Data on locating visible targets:
━━━━━━━━━━━━━━━━
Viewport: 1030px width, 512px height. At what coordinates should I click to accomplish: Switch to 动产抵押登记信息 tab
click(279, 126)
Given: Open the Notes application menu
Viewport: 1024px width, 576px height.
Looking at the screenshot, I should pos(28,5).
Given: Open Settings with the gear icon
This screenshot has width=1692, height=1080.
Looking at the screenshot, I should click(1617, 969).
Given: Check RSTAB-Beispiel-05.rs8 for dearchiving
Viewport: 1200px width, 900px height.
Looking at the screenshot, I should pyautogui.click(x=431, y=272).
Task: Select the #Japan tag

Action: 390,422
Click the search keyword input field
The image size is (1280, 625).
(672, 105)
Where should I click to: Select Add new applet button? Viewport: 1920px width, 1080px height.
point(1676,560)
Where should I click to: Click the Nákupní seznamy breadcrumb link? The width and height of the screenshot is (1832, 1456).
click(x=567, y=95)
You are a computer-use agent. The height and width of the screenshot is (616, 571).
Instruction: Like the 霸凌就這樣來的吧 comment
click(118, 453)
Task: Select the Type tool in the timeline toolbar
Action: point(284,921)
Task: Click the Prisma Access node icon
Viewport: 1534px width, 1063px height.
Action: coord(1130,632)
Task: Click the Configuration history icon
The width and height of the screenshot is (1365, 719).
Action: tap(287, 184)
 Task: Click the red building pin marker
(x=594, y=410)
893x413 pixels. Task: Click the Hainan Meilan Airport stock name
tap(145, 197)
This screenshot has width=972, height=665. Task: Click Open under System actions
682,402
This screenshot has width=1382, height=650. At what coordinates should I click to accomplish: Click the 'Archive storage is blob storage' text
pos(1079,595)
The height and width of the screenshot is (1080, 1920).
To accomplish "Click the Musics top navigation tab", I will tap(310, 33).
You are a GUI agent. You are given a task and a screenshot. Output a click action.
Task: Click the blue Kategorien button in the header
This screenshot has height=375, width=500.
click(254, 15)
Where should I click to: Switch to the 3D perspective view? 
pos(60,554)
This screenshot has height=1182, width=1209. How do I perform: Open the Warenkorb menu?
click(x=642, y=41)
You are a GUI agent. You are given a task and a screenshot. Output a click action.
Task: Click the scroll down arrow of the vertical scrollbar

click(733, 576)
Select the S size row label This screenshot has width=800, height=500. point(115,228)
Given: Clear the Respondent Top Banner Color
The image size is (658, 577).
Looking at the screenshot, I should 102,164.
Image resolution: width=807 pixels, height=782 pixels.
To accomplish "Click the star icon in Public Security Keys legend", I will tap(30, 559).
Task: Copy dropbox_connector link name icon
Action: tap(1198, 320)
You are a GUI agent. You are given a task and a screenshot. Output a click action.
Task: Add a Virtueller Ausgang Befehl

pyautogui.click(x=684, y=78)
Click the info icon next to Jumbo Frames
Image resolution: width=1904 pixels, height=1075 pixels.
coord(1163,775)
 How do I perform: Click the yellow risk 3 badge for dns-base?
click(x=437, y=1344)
━━━━━━━━━━━━━━━━
**Goal of the exercise**
Render the stretch from the start of the records through the line containing "pos(1079,595)" as a JSON list of strings, one string per line. Leave out blank lines.

**Output**
[
  "Viewport: 1030px width, 512px height. At what coordinates should I click to accomplish: Switch to 动产抵押登记信息 tab",
  "click(279, 126)",
  "Given: Open the Notes application menu",
  "Viewport: 1024px width, 576px height.",
  "Looking at the screenshot, I should pos(28,5).",
  "Given: Open Settings with the gear icon",
  "This screenshot has width=1692, height=1080.",
  "Looking at the screenshot, I should click(1617, 969).",
  "Given: Check RSTAB-Beispiel-05.rs8 for dearchiving",
  "Viewport: 1200px width, 900px height.",
  "Looking at the screenshot, I should pyautogui.click(x=431, y=272).",
  "Task: Select the #Japan tag",
  "Action: 390,422",
  "Click the search keyword input field",
  "The image size is (1280, 625).",
  "(672, 105)",
  "Where should I click to: Select Add new applet button? Viewport: 1920px width, 1080px height.",
  "point(1676,560)",
  "Where should I click to: Click the Nákupní seznamy breadcrumb link? The width and height of the screenshot is (1832, 1456).",
  "click(x=567, y=95)",
  "You are a computer-use agent. The height and width of the screenshot is (616, 571).",
  "Instruction: Like the 霸凌就這樣來的吧 comment",
  "click(118, 453)",
  "Task: Select the Type tool in the timeline toolbar",
  "Action: point(284,921)",
  "Task: Click the Prisma Access node icon",
  "Viewport: 1534px width, 1063px height.",
  "Action: coord(1130,632)",
  "Task: Click the Configuration history icon",
  "The width and height of the screenshot is (1365, 719).",
  "Action: tap(287, 184)",
  " Task: Click the red building pin marker",
  "(x=594, y=410)",
  "893x413 pixels. Task: Click the Hainan Meilan Airport stock name",
  "tap(145, 197)",
  "This screenshot has width=972, height=665. Task: Click Open under System actions",
  "682,402",
  "This screenshot has width=1382, height=650. At what coordinates should I click to accomplish: Click the 'Archive storage is blob storage' text",
  "pos(1079,595)"
]